Arbeiten wie »Ore Organization (Tellurion)« der Preisträgerin des Ludwig Gies-Preises für Kleinplastik von der LETTER Stiftung Köln Mariechen Danz, Sven Windszus’ »Lebensraum«, Emma Adlers »POV: o Mutter deine Blumen / bleich wie du im Neonlicht«, Anna Dumitrius »Cholera Dress«, Anke Bolls »please don´t wattier me, ihm artificial (2)« oder »Extiction to go/The Football, AI aided sculpture« des Preisträgers OA Krimmel sind zugänglicher: 

Danz fragt, was man wissen kann und wie man zu Wissen kommt. Sie verortet die Wissensproduktion im menschlichen Körper. Im Körper ist es das tradierte, intuitive Wissen präsent, das alle Lebewesen generationsübergreifend prägt. Die Vorstellung vom Himmelskörper hat sich im Gegensatz dazu stark gewandelt. Er wurde vom Ort des Glaubens über den Raum der Hoffnungen und Erwartungen zu einem Ort möglicher Ressourcen und zukünftiger Habitate. Indem Danz den Himmelskörper aus fossilisierten, in Metall gegossenen Spuren menschlicher Organe formt, verweist sie auf die Subjektivität und Selbstbezogenheit der Menschen. Ihr Impuls ist es, die prägende Zweiteilung westlichen Denkens … aufzugeben – und stattdessen in Rundungen zu denken. Die Organe des Himmelskörpers bilden Inseln. Ein sinnlicher Verweis der Künstlerin auf das archipelische Denken von Édouard Glissant, das er mit der Metapher der Insel beschreibt und dem kontinentalen Denken gegenüberstellt (vergleiche dazu Claudia Emmert im Katalog S. 66).

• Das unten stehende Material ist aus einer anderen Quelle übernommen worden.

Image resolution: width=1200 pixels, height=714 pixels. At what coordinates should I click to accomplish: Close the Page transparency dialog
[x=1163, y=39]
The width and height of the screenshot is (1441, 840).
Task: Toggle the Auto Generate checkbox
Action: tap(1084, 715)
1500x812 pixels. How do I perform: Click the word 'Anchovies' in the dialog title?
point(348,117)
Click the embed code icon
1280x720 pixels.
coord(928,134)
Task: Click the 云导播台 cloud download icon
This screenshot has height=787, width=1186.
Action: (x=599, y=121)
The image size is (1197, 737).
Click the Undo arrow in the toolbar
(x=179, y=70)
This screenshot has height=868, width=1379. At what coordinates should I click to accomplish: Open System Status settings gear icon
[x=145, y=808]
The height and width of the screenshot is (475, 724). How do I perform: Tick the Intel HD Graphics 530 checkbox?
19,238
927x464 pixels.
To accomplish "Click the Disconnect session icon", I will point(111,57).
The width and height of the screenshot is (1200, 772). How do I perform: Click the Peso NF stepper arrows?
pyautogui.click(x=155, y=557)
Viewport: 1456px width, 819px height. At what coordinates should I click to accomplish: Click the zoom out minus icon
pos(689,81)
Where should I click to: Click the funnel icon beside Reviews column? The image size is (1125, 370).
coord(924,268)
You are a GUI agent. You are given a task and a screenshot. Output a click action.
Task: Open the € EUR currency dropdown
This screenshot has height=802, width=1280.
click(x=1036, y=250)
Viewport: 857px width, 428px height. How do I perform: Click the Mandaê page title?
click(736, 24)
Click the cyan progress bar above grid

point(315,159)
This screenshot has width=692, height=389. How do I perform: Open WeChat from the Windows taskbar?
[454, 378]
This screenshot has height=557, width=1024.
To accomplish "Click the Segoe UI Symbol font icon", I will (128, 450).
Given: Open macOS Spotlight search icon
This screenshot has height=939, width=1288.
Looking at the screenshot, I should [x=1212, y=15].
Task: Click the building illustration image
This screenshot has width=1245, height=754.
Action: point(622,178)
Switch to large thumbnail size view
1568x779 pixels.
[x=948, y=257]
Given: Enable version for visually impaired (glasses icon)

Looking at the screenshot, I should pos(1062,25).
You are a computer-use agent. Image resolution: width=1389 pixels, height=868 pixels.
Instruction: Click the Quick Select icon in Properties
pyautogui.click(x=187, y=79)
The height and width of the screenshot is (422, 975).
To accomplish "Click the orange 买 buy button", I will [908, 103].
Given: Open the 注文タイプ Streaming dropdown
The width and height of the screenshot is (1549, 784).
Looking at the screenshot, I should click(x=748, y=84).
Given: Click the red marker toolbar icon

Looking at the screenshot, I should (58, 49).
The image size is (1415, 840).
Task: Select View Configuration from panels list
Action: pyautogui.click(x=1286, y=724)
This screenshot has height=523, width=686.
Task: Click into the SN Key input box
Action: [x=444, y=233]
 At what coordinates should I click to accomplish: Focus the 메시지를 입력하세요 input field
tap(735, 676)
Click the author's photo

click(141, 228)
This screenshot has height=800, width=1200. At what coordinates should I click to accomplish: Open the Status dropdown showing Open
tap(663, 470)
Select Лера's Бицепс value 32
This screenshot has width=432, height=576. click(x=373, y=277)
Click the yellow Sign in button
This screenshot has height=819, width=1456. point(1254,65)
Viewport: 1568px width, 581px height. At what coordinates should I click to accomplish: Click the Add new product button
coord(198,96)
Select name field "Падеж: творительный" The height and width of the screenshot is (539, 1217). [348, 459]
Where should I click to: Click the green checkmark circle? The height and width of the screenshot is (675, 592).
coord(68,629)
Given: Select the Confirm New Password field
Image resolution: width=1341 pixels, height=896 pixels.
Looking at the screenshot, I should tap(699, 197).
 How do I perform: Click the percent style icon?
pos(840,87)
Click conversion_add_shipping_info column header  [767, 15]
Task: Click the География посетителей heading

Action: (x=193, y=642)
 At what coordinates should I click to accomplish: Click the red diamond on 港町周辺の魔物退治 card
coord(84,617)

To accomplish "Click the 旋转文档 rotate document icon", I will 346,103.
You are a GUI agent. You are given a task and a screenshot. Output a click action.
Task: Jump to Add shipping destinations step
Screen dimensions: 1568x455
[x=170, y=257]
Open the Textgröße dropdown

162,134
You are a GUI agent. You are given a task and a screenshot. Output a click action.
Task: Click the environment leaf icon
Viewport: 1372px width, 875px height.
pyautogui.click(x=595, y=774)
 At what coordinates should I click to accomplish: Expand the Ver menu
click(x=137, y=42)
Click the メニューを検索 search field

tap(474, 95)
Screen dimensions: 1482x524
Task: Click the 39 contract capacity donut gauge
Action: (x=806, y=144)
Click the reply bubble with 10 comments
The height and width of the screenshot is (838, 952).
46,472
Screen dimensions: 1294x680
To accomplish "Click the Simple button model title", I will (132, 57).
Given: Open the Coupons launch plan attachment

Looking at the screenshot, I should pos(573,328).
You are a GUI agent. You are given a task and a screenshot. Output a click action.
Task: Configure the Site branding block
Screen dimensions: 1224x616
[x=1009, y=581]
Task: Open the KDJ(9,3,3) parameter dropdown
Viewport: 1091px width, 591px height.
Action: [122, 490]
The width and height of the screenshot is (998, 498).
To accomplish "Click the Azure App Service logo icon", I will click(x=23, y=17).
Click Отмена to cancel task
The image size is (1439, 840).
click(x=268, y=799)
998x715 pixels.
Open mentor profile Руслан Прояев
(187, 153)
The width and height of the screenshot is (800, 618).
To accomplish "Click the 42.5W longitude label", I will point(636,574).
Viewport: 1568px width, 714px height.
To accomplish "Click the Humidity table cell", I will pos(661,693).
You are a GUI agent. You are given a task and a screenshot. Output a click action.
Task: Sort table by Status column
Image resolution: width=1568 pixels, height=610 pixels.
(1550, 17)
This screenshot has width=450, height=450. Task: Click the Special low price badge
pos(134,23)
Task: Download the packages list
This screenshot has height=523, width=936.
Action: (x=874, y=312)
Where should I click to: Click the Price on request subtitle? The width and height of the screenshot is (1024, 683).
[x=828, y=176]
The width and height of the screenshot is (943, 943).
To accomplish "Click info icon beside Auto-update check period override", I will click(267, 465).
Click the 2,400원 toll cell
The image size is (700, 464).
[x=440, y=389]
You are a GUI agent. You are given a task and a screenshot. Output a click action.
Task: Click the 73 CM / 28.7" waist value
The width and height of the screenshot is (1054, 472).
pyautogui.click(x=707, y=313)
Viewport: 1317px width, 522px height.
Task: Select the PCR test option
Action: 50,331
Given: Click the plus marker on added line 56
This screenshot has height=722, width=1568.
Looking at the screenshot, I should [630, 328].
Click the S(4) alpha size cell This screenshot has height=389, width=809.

 Windszus’ »Lebensraum« zeigt, dass das Wachstum der Erdbevölkerung den Meeresspiegel steigen lässt, Anna Dumitriuas’ »Cholera Dress« erinnert an die Cholera und andere durch Bakterien und Viren verursachte Menscheheitskatastrophen. Anke Boll greift den in Fellbach gepflegten Anbau von Spargel auf. Aber ihre aus dem Rohmarterial von Plastikflaschen im 3D-Ducker produzierten Spargelstangen brauchen kein Wasser. Und OA Krimmel, der zweite Träger des Ludwig Gies-Preises, spielt mit der Furcht vor einer möglichen atomaren Katastrophe, wenn er mit seinem scheinbar unscheinbaren Lederkoffer auf die im atomaren Ernstfall eingesetzten mobilen Kommandozentralen verweist.

Die Arbeiten der rund 60 Künstler✷innen sind den sechs Abteilungen kultivierte, verlorene, toxische, postkoloniale, hybride und zukünftige Habitate zugeordnet. Sie erschließen sich, wenn man ihre Hintergründe kennt. Deshalb geht es auch in Fellbach um informiertes Sehen.

Der von Claudia Emmert und Ina Neddermeyer zur Ausstellung herausgegebene Katalog »Über_Lebensräume« kann dabei gute Dienste leisten. Er hat die ISBN-Nummer 978-3-948258.02-3, 226 Seiten, zahlreiche Farbabbildungen, eine Klappenbroschur und kostet in der Ausstellung 25 €.